→ **REQUIREMENT**:
Answer these questions using the article on breast cancer genetic variants:
1. How many genetic variants connected to breast cancer did the breakthrough discover?
2. Data from how many women did the study examine?
3. How old is the participant Josie Dietrich?

EXERCISE TEXT START

In just five years, a new test that can assess the likelihood of breast cancer could be publicly available.
A major scientific breakthrough co-led by the Queensland Institute of Medical Research (QIMR) has discovered 72 genetic variants that are connected to the disease. The variants, which put women at greater risk of breast cancer, are unknown until now, reports ABC News.
Researchers believe they will be able to create a successful test within five years, which women with a family history of breast cancer can use to help locate breast cancer early on. Some of the newly discovered variants were found in women with a greater risk of inherited breast cancer.
Presently it is unknown why the genetic variants exist, but QIMR Professor Georgia Chenevix-Trench says they are common in breast cancer patients. “Some of them seem to be in pathways that we predicted were important,” she explains. “Like cycadean rhythm or how you respond to daylight.”
Chenevix-Trench adds that the findings will be instrumental in understanding more about breast cancer. “It’s going to tell us an enormous amount about why breast cancers form,” she says. “That, in turn, may lead to new treatments and maybe even preventions.”
The study, which was the result of combined work from over 300 global institutions, examined data from 250,000 women throughout the world. One participant, 45-year-old cancer survivor Josie Dietrich, said she could have prevented the severity of her battle with breast cancer had she been diagnosed earlier. “[A test] would have given me an indication of what kind of process I could have taken after mum’s death because everyone assumed it was just a one off, it was just unusual, but not that there was a gene going through the line,” she says.
At this point, the details of the future test are not known, and it is undetermined whether there will be any associated health risks.

EXERCISE TEXT END
DATA TO EXAMINE START

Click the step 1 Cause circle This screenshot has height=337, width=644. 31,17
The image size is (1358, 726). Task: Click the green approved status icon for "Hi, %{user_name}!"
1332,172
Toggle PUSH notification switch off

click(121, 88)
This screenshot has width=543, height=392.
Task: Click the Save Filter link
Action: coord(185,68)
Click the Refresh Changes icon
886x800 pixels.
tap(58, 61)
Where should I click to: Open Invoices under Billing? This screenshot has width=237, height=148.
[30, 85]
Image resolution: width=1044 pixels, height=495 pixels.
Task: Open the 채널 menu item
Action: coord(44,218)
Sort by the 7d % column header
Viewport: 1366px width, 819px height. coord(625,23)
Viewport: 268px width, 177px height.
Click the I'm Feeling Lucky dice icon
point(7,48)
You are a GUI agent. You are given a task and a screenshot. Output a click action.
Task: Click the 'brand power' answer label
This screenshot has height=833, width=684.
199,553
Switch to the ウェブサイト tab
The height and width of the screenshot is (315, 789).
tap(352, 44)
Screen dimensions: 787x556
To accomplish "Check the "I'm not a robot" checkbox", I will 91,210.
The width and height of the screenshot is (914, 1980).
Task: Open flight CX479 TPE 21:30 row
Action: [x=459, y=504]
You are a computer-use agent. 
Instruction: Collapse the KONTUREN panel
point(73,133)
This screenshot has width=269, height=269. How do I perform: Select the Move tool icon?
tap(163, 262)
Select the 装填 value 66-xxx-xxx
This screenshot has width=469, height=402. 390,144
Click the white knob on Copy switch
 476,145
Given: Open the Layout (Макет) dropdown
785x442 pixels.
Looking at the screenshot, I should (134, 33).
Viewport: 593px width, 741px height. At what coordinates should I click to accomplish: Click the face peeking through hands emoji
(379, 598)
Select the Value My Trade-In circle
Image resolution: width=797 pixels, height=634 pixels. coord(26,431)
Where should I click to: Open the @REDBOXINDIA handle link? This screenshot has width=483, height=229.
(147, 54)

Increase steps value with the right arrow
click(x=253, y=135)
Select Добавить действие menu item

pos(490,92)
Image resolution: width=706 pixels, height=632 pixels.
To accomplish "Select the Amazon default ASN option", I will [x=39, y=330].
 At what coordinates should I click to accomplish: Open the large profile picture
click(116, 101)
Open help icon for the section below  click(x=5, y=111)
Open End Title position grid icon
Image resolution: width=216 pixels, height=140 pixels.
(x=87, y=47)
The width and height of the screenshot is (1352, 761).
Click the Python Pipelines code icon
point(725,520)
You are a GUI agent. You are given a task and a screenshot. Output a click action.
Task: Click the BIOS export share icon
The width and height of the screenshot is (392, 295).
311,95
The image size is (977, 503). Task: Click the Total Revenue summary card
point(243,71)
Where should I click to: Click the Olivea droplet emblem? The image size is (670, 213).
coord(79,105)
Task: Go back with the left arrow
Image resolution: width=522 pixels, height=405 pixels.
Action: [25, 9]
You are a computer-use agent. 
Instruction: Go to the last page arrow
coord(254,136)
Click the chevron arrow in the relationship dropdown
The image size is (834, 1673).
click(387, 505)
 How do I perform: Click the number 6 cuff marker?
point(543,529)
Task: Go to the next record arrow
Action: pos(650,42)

DATA TO EXAMINE END

→ **ANSWER SECTION**:
1. 72
2. 250,000
3. 45